Work item: Print out the data below. Do not alter a single line.

Dataset records:
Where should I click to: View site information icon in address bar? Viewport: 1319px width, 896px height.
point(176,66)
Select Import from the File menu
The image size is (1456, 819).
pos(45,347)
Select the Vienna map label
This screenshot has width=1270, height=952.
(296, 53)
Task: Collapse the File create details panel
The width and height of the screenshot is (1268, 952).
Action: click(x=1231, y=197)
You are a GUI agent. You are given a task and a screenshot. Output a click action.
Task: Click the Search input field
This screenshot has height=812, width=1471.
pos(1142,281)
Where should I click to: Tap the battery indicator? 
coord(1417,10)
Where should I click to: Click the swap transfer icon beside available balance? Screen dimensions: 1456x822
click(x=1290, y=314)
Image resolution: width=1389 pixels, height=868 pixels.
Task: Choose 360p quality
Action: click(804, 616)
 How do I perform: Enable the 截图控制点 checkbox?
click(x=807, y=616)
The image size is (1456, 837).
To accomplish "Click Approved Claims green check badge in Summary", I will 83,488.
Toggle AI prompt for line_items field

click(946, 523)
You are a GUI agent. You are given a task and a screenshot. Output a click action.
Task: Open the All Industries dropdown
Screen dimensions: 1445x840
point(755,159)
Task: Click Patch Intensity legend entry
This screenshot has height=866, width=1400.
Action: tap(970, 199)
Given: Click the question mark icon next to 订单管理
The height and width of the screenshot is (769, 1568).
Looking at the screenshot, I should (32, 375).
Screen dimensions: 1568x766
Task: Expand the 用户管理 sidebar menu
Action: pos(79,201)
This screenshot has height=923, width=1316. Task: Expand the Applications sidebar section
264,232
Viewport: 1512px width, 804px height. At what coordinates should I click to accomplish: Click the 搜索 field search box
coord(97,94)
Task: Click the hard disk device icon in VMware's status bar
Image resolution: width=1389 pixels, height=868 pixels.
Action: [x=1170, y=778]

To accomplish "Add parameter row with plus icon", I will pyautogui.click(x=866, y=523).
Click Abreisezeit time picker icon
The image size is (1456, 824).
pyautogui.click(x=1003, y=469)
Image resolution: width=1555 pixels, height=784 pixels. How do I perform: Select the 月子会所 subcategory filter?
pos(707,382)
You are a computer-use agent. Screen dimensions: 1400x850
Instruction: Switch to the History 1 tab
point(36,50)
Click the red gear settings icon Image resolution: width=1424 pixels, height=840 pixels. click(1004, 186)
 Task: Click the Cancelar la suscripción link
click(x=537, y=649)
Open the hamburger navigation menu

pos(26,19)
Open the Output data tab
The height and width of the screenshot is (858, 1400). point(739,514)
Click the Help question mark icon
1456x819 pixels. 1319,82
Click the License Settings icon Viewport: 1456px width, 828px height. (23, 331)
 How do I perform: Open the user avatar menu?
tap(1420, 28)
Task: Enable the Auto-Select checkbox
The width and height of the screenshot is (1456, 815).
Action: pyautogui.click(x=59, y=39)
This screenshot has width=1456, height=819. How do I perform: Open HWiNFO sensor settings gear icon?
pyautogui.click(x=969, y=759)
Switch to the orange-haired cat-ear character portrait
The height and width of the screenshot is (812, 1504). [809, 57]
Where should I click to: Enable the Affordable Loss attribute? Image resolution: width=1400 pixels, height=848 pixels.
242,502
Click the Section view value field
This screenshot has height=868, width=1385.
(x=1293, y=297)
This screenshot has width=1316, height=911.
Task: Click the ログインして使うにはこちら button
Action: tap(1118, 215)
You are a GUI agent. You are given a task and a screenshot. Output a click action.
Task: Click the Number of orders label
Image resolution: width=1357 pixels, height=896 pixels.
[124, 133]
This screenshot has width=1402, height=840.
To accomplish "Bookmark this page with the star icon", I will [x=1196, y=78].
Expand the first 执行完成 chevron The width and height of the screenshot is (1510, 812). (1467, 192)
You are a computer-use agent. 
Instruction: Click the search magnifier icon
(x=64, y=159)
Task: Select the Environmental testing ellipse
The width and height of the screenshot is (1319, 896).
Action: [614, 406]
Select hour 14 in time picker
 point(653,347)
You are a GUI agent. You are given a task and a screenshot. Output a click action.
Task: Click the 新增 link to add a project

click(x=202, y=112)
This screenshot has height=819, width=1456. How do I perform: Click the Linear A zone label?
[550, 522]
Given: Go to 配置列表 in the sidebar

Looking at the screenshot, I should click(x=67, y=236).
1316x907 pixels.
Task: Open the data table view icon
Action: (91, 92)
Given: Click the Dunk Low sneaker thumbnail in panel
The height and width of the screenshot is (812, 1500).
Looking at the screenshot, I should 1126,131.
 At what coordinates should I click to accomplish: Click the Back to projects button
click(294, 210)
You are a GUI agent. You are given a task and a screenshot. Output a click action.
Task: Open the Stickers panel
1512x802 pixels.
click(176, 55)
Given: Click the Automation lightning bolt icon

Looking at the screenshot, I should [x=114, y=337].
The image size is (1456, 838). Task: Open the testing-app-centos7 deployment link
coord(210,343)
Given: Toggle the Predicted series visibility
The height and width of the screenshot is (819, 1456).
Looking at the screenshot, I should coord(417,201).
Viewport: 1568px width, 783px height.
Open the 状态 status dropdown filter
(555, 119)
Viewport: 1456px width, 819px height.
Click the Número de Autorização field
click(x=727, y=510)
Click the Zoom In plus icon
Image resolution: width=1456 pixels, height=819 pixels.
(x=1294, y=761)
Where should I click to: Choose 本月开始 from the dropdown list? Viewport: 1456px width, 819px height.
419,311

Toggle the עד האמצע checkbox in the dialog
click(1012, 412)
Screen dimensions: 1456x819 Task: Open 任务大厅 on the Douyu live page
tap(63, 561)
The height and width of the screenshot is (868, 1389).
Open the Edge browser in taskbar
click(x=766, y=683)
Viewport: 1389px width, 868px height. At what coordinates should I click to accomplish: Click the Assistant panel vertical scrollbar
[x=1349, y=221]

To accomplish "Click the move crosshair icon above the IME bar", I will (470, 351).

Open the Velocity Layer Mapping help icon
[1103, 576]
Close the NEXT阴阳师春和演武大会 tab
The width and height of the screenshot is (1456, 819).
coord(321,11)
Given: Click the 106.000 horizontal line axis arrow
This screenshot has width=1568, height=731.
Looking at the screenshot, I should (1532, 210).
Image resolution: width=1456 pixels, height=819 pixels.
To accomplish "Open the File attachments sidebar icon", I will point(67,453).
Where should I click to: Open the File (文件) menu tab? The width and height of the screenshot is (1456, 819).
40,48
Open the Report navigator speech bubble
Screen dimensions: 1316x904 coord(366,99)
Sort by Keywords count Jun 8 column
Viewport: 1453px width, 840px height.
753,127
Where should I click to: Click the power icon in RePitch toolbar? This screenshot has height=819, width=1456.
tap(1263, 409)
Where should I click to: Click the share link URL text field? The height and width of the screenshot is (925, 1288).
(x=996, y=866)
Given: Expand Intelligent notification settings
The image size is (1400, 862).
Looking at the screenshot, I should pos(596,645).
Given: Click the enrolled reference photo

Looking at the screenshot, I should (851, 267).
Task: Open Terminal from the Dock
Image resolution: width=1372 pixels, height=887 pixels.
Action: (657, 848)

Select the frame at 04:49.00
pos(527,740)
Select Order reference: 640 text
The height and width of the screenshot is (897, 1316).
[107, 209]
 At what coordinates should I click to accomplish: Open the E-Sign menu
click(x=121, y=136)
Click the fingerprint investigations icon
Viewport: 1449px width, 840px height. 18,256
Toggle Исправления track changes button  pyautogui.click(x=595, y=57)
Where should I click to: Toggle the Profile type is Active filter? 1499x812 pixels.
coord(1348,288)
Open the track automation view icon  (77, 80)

Output for this task:
Where should I click to: View site information icon in address bar? Viewport: 1319px width, 896px height.
point(176,66)
Select Import from the File menu
The image size is (1456, 819).
pos(45,347)
Select the Vienna map label
This screenshot has width=1270, height=952.
(296, 53)
Task: Collapse the File create details panel
The width and height of the screenshot is (1268, 952).
Action: click(x=1231, y=197)
You are a GUI agent. You are given a task and a screenshot. Output a click action.
Task: Click the Search input field
This screenshot has height=812, width=1471.
pos(1142,281)
Where should I click to: Tap the battery indicator? 
coord(1417,10)
Where should I click to: Click the swap transfer icon beside available balance? Screen dimensions: 1456x822
click(x=1290, y=314)
Image resolution: width=1389 pixels, height=868 pixels.
Task: Choose 360p quality
Action: click(804, 616)
 How do I perform: Enable the 截图控制点 checkbox?
click(x=807, y=616)
The image size is (1456, 837).
To accomplish "Click Approved Claims green check badge in Summary", I will 83,488.
Toggle AI prompt for line_items field

click(946, 523)
You are a GUI agent. You are given a task and a screenshot. Output a click action.
Task: Open the All Industries dropdown
Screen dimensions: 1445x840
point(755,159)
Task: Click Patch Intensity legend entry
This screenshot has height=866, width=1400.
Action: tap(970, 199)
Given: Click the question mark icon next to 订单管理
The height and width of the screenshot is (769, 1568).
Looking at the screenshot, I should (32, 375).
Screen dimensions: 1568x766
Task: Expand the 用户管理 sidebar menu
Action: pos(79,201)
This screenshot has height=923, width=1316. Task: Expand the Applications sidebar section
264,232
Viewport: 1512px width, 804px height. At what coordinates should I click to accomplish: Click the 搜索 field search box
coord(97,94)
Task: Click the hard disk device icon in VMware's status bar
Image resolution: width=1389 pixels, height=868 pixels.
Action: [x=1170, y=778]

To accomplish "Add parameter row with plus icon", I will pyautogui.click(x=866, y=523).
Click Abreisezeit time picker icon
The image size is (1456, 824).
pyautogui.click(x=1003, y=469)
Image resolution: width=1555 pixels, height=784 pixels. How do I perform: Select the 月子会所 subcategory filter?
pos(707,382)
You are a computer-use agent. Screen dimensions: 1400x850
Instruction: Switch to the History 1 tab
point(36,50)
Click the red gear settings icon Image resolution: width=1424 pixels, height=840 pixels. click(1004, 186)
 Task: Click the Cancelar la suscripción link
click(x=537, y=649)
Open the hamburger navigation menu

pos(26,19)
Open the Output data tab
The height and width of the screenshot is (858, 1400). point(739,514)
Click the Help question mark icon
1456x819 pixels. 1319,82
Click the License Settings icon Viewport: 1456px width, 828px height. (23, 331)
 How do I perform: Open the user avatar menu?
tap(1420, 28)
Task: Enable the Auto-Select checkbox
The width and height of the screenshot is (1456, 815).
Action: pyautogui.click(x=59, y=39)
This screenshot has width=1456, height=819. How do I perform: Open HWiNFO sensor settings gear icon?
pyautogui.click(x=969, y=759)
Switch to the orange-haired cat-ear character portrait
The height and width of the screenshot is (812, 1504). [809, 57]
Where should I click to: Enable the Affordable Loss attribute? Image resolution: width=1400 pixels, height=848 pixels.
242,502
Click the Section view value field
This screenshot has height=868, width=1385.
(x=1293, y=297)
This screenshot has width=1316, height=911.
Task: Click the ログインして使うにはこちら button
Action: tap(1118, 215)
You are a GUI agent. You are given a task and a screenshot. Output a click action.
Task: Click the Number of orders label
Image resolution: width=1357 pixels, height=896 pixels.
[124, 133]
This screenshot has width=1402, height=840.
To accomplish "Bookmark this page with the star icon", I will [x=1196, y=78].
Expand the first 执行完成 chevron The width and height of the screenshot is (1510, 812). (1467, 192)
You are a computer-use agent. 
Instruction: Click the search magnifier icon
(x=64, y=159)
Task: Select the Environmental testing ellipse
The width and height of the screenshot is (1319, 896).
Action: [614, 406]
Select hour 14 in time picker
 point(653,347)
You are a GUI agent. You are given a task and a screenshot. Output a click action.
Task: Click the 新增 link to add a project

click(x=202, y=112)
This screenshot has height=819, width=1456. How do I perform: Click the Linear A zone label?
[550, 522]
Given: Go to 配置列表 in the sidebar

Looking at the screenshot, I should click(x=67, y=236).
1316x907 pixels.
Task: Open the data table view icon
Action: (91, 92)
Given: Click the Dunk Low sneaker thumbnail in panel
The height and width of the screenshot is (812, 1500).
Looking at the screenshot, I should 1126,131.
 At what coordinates should I click to accomplish: Click the Back to projects button
click(294, 210)
You are a GUI agent. You are given a task and a screenshot. Output a click action.
Task: Open the Stickers panel
1512x802 pixels.
click(176, 55)
Given: Click the Automation lightning bolt icon

Looking at the screenshot, I should [x=114, y=337].
The image size is (1456, 838). Task: Open the testing-app-centos7 deployment link
coord(210,343)
Given: Toggle the Predicted series visibility
The height and width of the screenshot is (819, 1456).
Looking at the screenshot, I should coord(417,201).
Viewport: 1568px width, 783px height.
Open the 状态 status dropdown filter
(555, 119)
Viewport: 1456px width, 819px height.
Click the Número de Autorização field
click(x=727, y=510)
Click the Zoom In plus icon
Image resolution: width=1456 pixels, height=819 pixels.
(x=1294, y=761)
Where should I click to: Choose 本月开始 from the dropdown list? Viewport: 1456px width, 819px height.
419,311

Toggle the עד האמצע checkbox in the dialog
click(1012, 412)
Screen dimensions: 1456x819 Task: Open 任务大厅 on the Douyu live page
tap(63, 561)
The height and width of the screenshot is (868, 1389).
Open the Edge browser in taskbar
click(x=766, y=683)
Viewport: 1389px width, 868px height. At what coordinates should I click to accomplish: Click the Assistant panel vertical scrollbar
[x=1349, y=221]

To accomplish "Click the move crosshair icon above the IME bar", I will (470, 351).

Open the Velocity Layer Mapping help icon
[1103, 576]
Close the NEXT阴阳师春和演武大会 tab
The width and height of the screenshot is (1456, 819).
coord(321,11)
Given: Click the 106.000 horizontal line axis arrow
This screenshot has width=1568, height=731.
Looking at the screenshot, I should (1532, 210).
Image resolution: width=1456 pixels, height=819 pixels.
To accomplish "Open the File attachments sidebar icon", I will point(67,453).
Where should I click to: Open the File (文件) menu tab? The width and height of the screenshot is (1456, 819).
40,48
Open the Report navigator speech bubble
Screen dimensions: 1316x904 coord(366,99)
Sort by Keywords count Jun 8 column
Viewport: 1453px width, 840px height.
753,127
Where should I click to: Click the power icon in RePitch toolbar? This screenshot has height=819, width=1456.
tap(1263, 409)
Where should I click to: Click the share link URL text field? The height and width of the screenshot is (925, 1288).
(x=996, y=866)
Given: Expand Intelligent notification settings
The image size is (1400, 862).
Looking at the screenshot, I should pos(596,645).
Given: Click the enrolled reference photo

Looking at the screenshot, I should (851, 267).
Task: Open Terminal from the Dock
Image resolution: width=1372 pixels, height=887 pixels.
Action: (657, 848)

Select the frame at 04:49.00
pos(527,740)
Select Order reference: 640 text
The height and width of the screenshot is (897, 1316).
[107, 209]
 At what coordinates should I click to accomplish: Open the E-Sign menu
click(x=121, y=136)
Click the fingerprint investigations icon
Viewport: 1449px width, 840px height. 18,256
Toggle Исправления track changes button  pyautogui.click(x=595, y=57)
Where should I click to: Toggle the Profile type is Active filter? 1499x812 pixels.
coord(1348,288)
Open the track automation view icon  (77, 80)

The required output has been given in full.